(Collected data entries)
>>>

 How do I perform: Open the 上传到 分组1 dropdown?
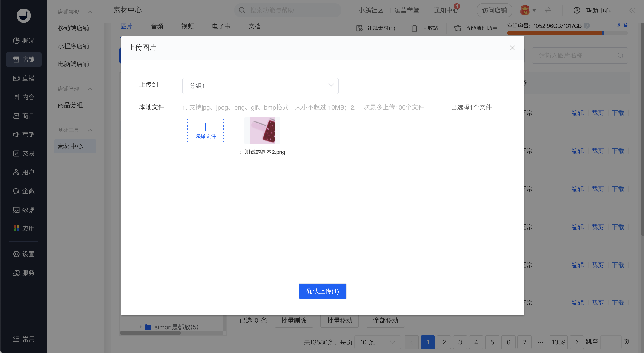tap(260, 86)
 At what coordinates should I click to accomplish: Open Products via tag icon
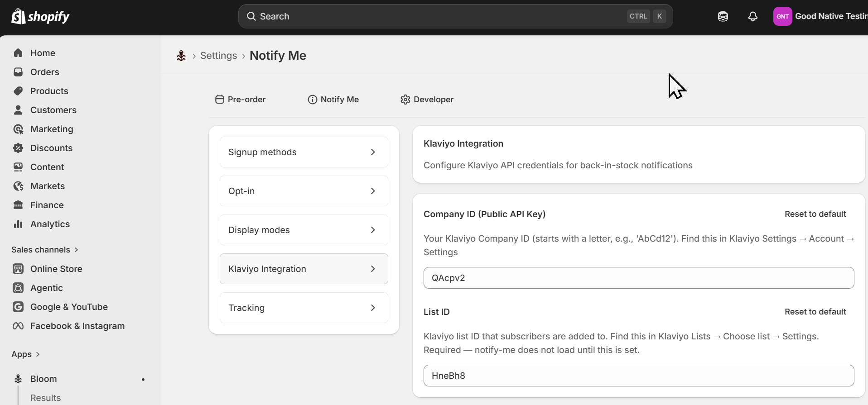(18, 91)
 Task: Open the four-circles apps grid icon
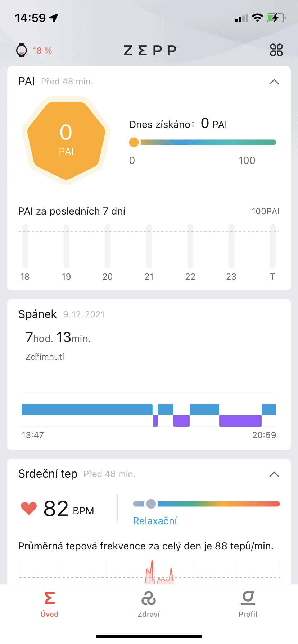click(276, 50)
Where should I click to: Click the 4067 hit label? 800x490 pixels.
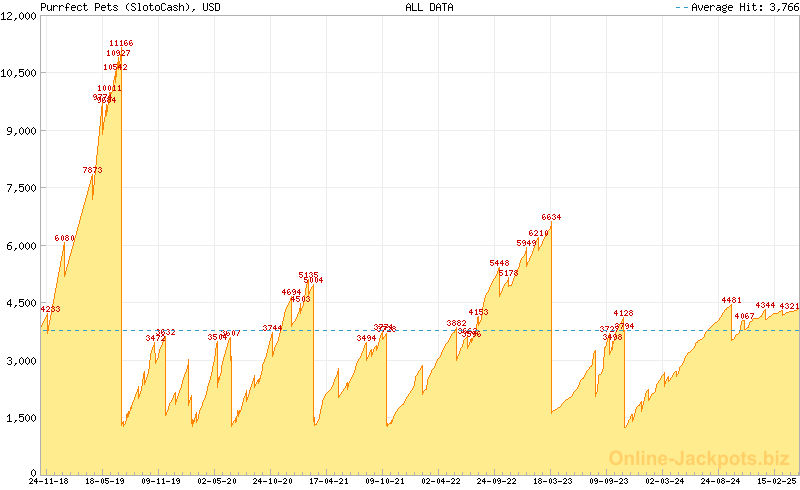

<<<

Write out all of the data above exactly, without any of its pictures.

 How do I perform: Open the 上传到 分组1 dropdown?
tap(260, 86)
 At what coordinates should I click to accomplish: Open Products via tag icon
(18, 91)
 Task: Open the four-circles apps grid icon
click(276, 50)
Where should I click to: Click the 4067 hit label? 800x490 pixels.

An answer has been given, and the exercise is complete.